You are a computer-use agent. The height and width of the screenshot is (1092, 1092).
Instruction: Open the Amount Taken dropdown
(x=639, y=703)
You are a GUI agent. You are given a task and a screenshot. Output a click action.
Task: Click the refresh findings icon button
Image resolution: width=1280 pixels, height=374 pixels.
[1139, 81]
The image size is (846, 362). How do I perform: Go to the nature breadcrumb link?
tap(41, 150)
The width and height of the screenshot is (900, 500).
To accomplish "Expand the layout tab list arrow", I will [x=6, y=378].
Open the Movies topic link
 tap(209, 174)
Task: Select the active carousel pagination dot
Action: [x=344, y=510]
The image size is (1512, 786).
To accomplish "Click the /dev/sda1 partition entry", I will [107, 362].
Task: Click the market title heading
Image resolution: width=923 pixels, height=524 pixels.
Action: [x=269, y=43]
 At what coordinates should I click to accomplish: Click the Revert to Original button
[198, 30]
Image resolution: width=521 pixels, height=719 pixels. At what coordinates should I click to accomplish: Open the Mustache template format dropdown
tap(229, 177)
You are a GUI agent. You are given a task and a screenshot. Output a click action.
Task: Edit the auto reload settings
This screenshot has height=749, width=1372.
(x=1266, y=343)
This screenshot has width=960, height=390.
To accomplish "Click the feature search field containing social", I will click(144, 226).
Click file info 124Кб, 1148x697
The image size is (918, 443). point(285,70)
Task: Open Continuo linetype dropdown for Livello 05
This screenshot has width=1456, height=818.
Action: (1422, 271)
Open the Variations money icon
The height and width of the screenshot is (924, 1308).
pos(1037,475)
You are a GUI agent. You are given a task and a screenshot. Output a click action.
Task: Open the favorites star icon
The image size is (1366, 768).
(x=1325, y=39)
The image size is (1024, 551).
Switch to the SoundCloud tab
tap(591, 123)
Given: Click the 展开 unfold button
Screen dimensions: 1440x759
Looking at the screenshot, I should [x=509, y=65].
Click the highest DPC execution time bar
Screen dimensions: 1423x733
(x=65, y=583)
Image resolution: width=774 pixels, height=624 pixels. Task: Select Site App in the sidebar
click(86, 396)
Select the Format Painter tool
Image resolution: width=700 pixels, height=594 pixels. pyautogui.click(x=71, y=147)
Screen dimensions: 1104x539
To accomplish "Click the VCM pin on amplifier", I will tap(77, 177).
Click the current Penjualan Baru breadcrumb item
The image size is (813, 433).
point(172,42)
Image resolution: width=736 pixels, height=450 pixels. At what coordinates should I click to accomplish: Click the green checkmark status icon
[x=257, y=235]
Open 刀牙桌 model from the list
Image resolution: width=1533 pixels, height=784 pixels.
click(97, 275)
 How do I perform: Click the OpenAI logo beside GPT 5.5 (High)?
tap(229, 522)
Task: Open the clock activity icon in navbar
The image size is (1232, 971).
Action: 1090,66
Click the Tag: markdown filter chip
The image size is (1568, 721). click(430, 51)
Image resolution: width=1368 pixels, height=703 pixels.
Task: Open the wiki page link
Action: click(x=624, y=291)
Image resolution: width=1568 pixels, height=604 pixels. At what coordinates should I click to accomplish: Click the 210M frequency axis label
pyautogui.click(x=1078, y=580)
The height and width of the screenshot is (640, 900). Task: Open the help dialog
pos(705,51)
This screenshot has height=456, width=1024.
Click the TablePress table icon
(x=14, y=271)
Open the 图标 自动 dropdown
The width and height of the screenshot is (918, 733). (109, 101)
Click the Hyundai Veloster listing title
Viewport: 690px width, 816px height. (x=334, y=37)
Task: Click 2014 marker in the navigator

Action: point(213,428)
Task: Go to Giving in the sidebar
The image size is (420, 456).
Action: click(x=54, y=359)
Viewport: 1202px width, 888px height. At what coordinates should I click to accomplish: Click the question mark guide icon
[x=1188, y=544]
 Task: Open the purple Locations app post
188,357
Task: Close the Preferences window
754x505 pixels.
-- -- --
* [Task objective]:
Could you copy each line above word for word?

* [Task answer]:
You are a computer-use agent. The height and width of the screenshot is (1092, 1092).
Instruction: Open the Amount Taken dropdown
(x=639, y=703)
You are a GUI agent. You are given a task and a screenshot. Output a click action.
Task: Click the refresh findings icon button
Image resolution: width=1280 pixels, height=374 pixels.
[1139, 81]
The image size is (846, 362). How do I perform: Go to the nature breadcrumb link?
tap(41, 150)
The width and height of the screenshot is (900, 500).
To accomplish "Expand the layout tab list arrow", I will [x=6, y=378].
Open the Movies topic link
 tap(209, 174)
Task: Select the active carousel pagination dot
Action: [x=344, y=510]
The image size is (1512, 786).
To accomplish "Click the /dev/sda1 partition entry", I will [107, 362].
Task: Click the market title heading
Image resolution: width=923 pixels, height=524 pixels.
Action: [x=269, y=43]
 At what coordinates should I click to accomplish: Click the Revert to Original button
[198, 30]
Image resolution: width=521 pixels, height=719 pixels. At what coordinates should I click to accomplish: Open the Mustache template format dropdown
tap(229, 177)
You are a GUI agent. You are given a task and a screenshot. Output a click action.
Task: Edit the auto reload settings
This screenshot has height=749, width=1372.
(x=1266, y=343)
This screenshot has width=960, height=390.
To accomplish "Click the feature search field containing social", I will click(144, 226).
Click file info 124Кб, 1148x697
The image size is (918, 443). point(285,70)
Task: Open Continuo linetype dropdown for Livello 05
This screenshot has width=1456, height=818.
Action: (1422, 271)
Open the Variations money icon
The height and width of the screenshot is (924, 1308).
pos(1037,475)
You are a GUI agent. You are given a task and a screenshot. Output a click action.
Task: Open the favorites star icon
The image size is (1366, 768).
(x=1325, y=39)
The image size is (1024, 551).
Switch to the SoundCloud tab
tap(591, 123)
Given: Click the 展开 unfold button
Screen dimensions: 1440x759
Looking at the screenshot, I should [x=509, y=65].
Click the highest DPC execution time bar
Screen dimensions: 1423x733
(x=65, y=583)
Image resolution: width=774 pixels, height=624 pixels. Task: Select Site App in the sidebar
click(86, 396)
Select the Format Painter tool
Image resolution: width=700 pixels, height=594 pixels. pyautogui.click(x=71, y=147)
Screen dimensions: 1104x539
To accomplish "Click the VCM pin on amplifier", I will tap(77, 177).
Click the current Penjualan Baru breadcrumb item
The image size is (813, 433).
point(172,42)
Image resolution: width=736 pixels, height=450 pixels. At what coordinates should I click to accomplish: Click the green checkmark status icon
[x=257, y=235]
Open 刀牙桌 model from the list
Image resolution: width=1533 pixels, height=784 pixels.
click(97, 275)
 How do I perform: Click the OpenAI logo beside GPT 5.5 (High)?
tap(229, 522)
Task: Open the clock activity icon in navbar
The image size is (1232, 971).
Action: 1090,66
Click the Tag: markdown filter chip
The image size is (1568, 721). click(430, 51)
Image resolution: width=1368 pixels, height=703 pixels.
Task: Open the wiki page link
Action: click(x=624, y=291)
Image resolution: width=1568 pixels, height=604 pixels. At what coordinates should I click to accomplish: Click the 210M frequency axis label
pyautogui.click(x=1078, y=580)
The height and width of the screenshot is (640, 900). Task: Open the help dialog
pos(705,51)
This screenshot has height=456, width=1024.
Click the TablePress table icon
(x=14, y=271)
Open the 图标 自动 dropdown
The width and height of the screenshot is (918, 733). (109, 101)
Click the Hyundai Veloster listing title
Viewport: 690px width, 816px height. (x=334, y=37)
Task: Click 2014 marker in the navigator

Action: point(213,428)
Task: Go to Giving in the sidebar
The image size is (420, 456).
Action: click(x=54, y=359)
Viewport: 1202px width, 888px height. At what coordinates should I click to accomplish: Click the question mark guide icon
[x=1188, y=544]
 Task: Open the purple Locations app post
188,357
Task: Close the Preferences window
754x505 pixels.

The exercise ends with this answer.